*Task objective*. The output should be the listing below, limited to the lines from the one with "You are a computer-use" through the one with "How do I perform: Open", exact and without pictures.

*Task inputs*.
________

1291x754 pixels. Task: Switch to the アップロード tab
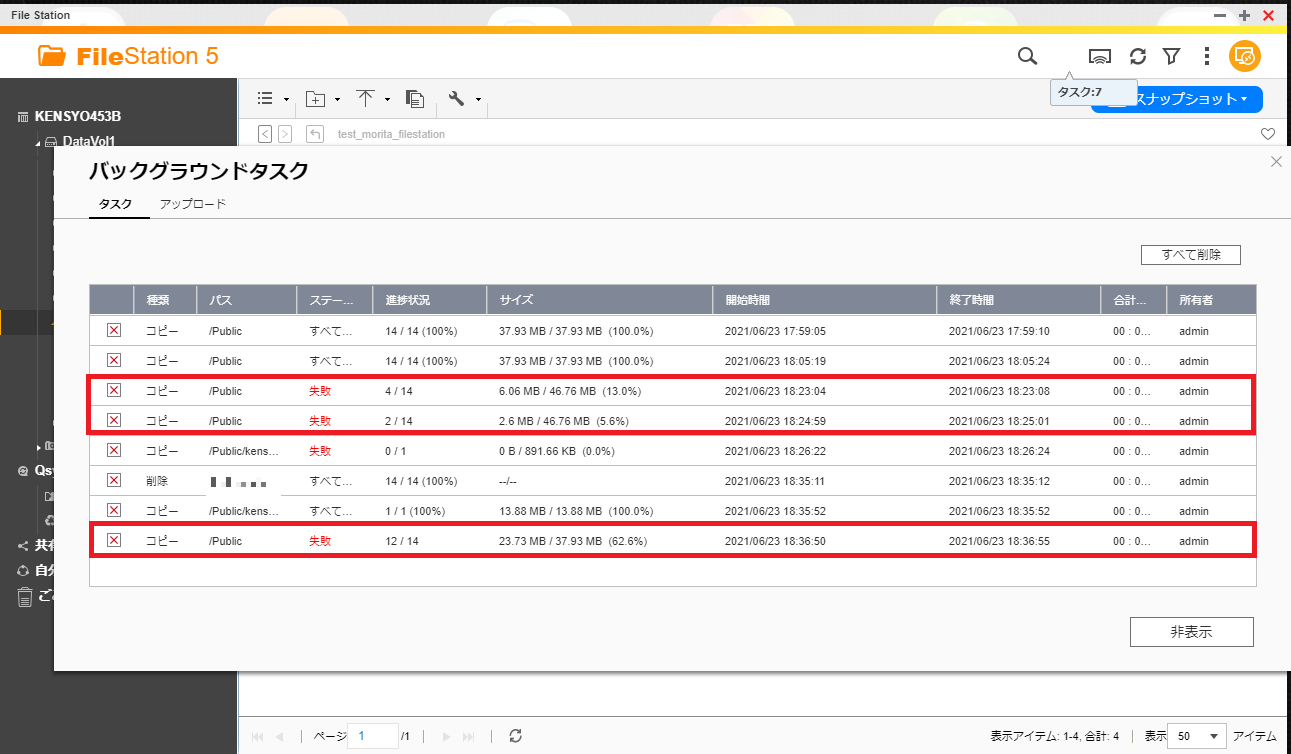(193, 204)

________

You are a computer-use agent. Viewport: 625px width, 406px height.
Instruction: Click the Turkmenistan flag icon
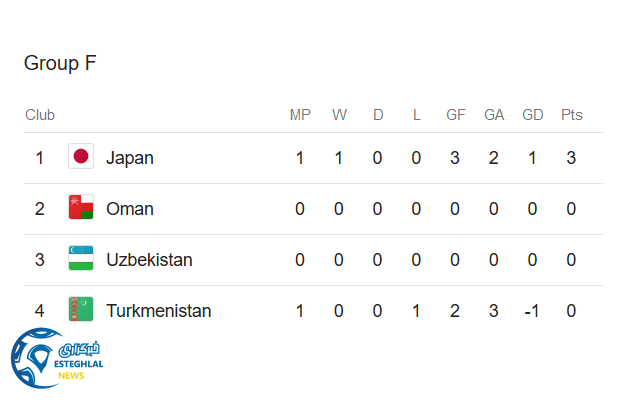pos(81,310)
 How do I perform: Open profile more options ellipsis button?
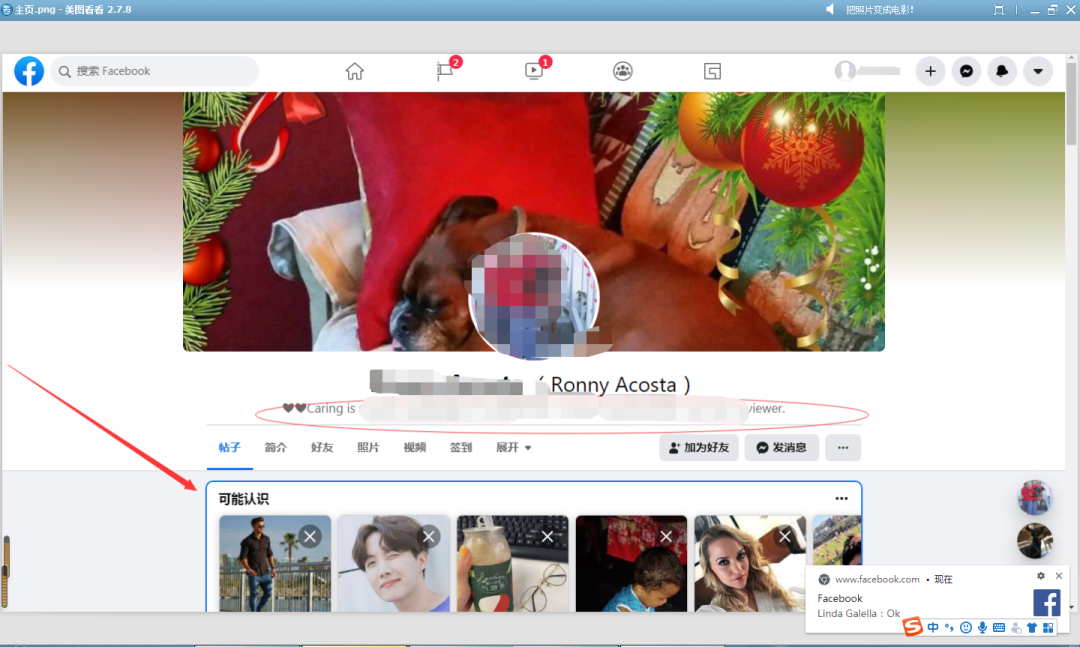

________

*Reply*.
You are a computer-use agent. Viewport: 625px width, 406px height.
Instruction: Click the Turkmenistan flag icon
pos(81,310)
 How do I perform: Open profile more options ellipsis button?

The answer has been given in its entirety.